Urology Coding Alert

ICD-10:

Prepare to Get More Specific With Azoospermia Diagnoses in 2013

Make sure your urologist is starting to put the details in his documentation now.

When your urologist sees a patient for infertility and he documents that the patient has azoospermia, you have just one code to look at in ICD-9 Codes : 606.0 (Azoospermia). But when ICD-10 Codes goes into effect on Oct. 1, 2013, you will have three to choose from and you may need a secondary code as well.

Lay term: Azoospermia is the absence of any sperm in the semen. There are two types: Non-obstructive azoospermia which usually results from absent intratesticular sperm production. Obstructive azoospermia, as the term suggests, is caused by extratesticular obstruction or blockage of the normal pathway through which sperm are delivered into the ejaculate. Obstructions may occur at the efferent ductules of the epididymis or in the vasa deferens.

ICD-10 difference: In ICD-10 you'll need to know the cause of the patient's azoospermia before you can choose the proper diagnosis code. The azoospermia codes are found in  the N46 (Male infertility) section as follows:

  • N46.0 -- Azoospermia
  • N46.01 -- Organic azoospermia
  • N46.02 -- Azoospermia due to extratesticular causes.

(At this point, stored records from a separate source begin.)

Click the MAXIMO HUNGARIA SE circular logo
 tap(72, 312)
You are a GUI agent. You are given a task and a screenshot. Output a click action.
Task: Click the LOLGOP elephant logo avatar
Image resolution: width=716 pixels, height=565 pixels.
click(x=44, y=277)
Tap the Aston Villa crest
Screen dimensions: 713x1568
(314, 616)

When you report N46.02, you'll also need to code the associated cause using one of the following:

  • N46.021 -- Azoospermia due to drug therapy
  • N46.022 -- ... due to infection
  • N46.023 -- ... due to obstruction of efferent ducts
  • N46.024 -- ... due to radiation
  • N46.025 -- ... due to systemic disease
  • N46.029 -- ... due to other extratesticular causes.

Physician documentation: Your urologist will need to identify the type of azoospermia, citing the pathological and/or anatomical cause of the condition. Encourage your physician to start now so that you're not faced with coding delays come October 2013.